═══ PASSAGE ═══

Transnet faces huge challenges in fulfilling its role. During the 2003/4 financial year, Transnet suffered a R6,3 billion loss. Its operating profit fell to R187 million from R5,1 billion the previous year. Cash flow and capital reserves were down. Turnover increased by only 5,7% to R43,6 billion. Transnet carried a debt of R27, 8 billion. Its gearing ratio was 83%, when 55 to 60% is a more reasonable benchmark.

Transnet attributed its weak financial position to "inadequate corporate governance, lapses in financial discipline and risk management which resulted in poor operating performances and substantial financial impairments in many businesses within the Group. Inefficiencies, low margins, investment backlogs, aged assets and infrastructure as well as the maintenance costs of under-utilised rail networks and port infrastructure are undermining operational returns".

A key explanation for Transnet’s financial position is SAA’s R15 billion net loss over the past two years. These losses stem largely from hedging activities undertaken by SAA as well as a significant downturn in the global aviation sector post-11 September and the outbreak of SARS. There also had to be a large adjustment in the valuation of SAA’s aircraft due to a drop in market value of aircraft in view of exchange rate differentiations and the poor airline business environment. The hedge book was closed off on 30 June 2004. SAA’s current net exposure is $100 million. SAA was technically insolvent at year end and requires further capitalisation of R4 billion with a further R1,5 billion credit line of credit from its parent company to enable SAA to continue operations over the current next year.

═══

__WHAT THIS EXERCISE ASKS__.
**A)** Summarize the passage on Transnet's finances in two sentences.
**B)** Write the next part of the passage on Transnet's finances, picking up after its final sentence.

═══ SUPPLIED MATERIAL ═══

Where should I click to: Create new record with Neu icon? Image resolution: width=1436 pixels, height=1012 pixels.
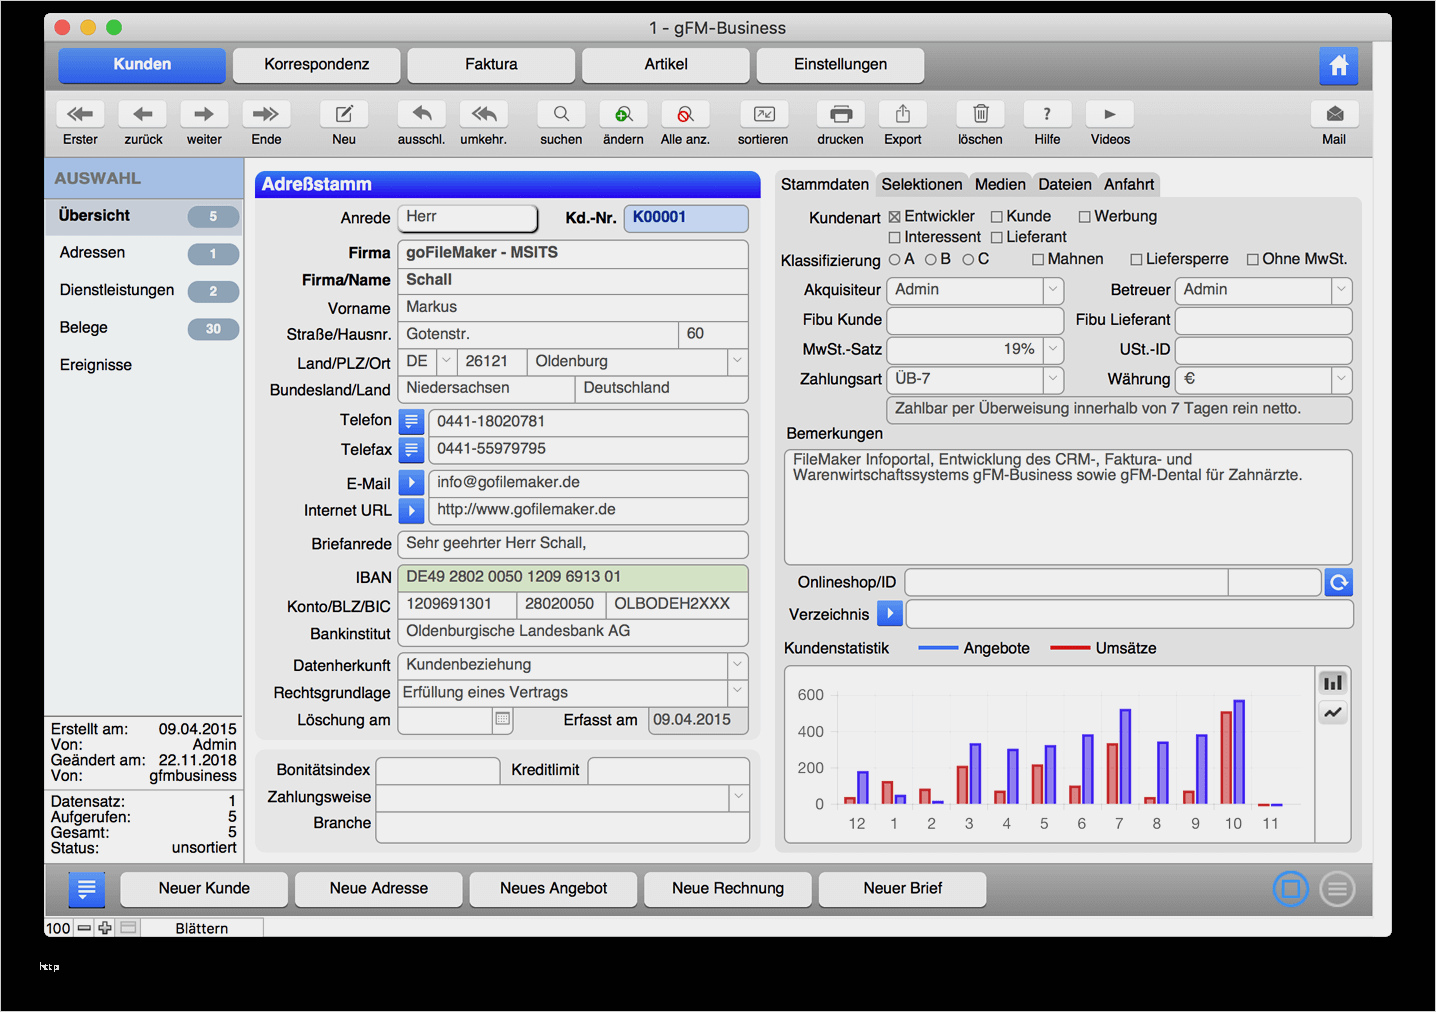(x=344, y=114)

═══

__THE ANSWERS__.
**A)** In the 2003/4 financial year, Transnet suffered a R6,3 billion loss, its operating profit fell to R187 million from R5,1 billion, and its gearing ratio reached 83% against a more reasonable benchmark of 55 to 60%. Transnet attributed this to inadequate corporate governance, lapses in financial discipline and risk management, and operational inefficiencies, while SAA's R15 billion net loss over two years, stemming largely from hedging and a downturn in global aviation, left the airline technically insolvent and in need of further capitalization.

**B)**
Transnet’s losses also have to be explained in terms of the new accounting standards in terms of which it has to report, particularly AC128 and AC133, which deal with asset impairments and fair value adjustments and the valuation of embedded derivatives related to customer service contracts.

Post-retirement liabilities continue to plague the financial position of Transnet with the unfounded obligation at year end valued at R7,6 billion.

Spoornet experienced a loss of R668 million in 2003-4, as against a profit of R400 million in the previous year. This was mainly due to changes of commodity prices in respect of the iron-ore contract and high operating costs and increases in maintenance costs, an ageing workforce and loss of valuable skills also made their mark.

The NPA increased profits before tax by 31% to R2,1 billion. SAPO posted a profit before tax of R348 million as against a reported loss of R86 million the previous year. Petronet increased profits before tax by 99% to R239 million.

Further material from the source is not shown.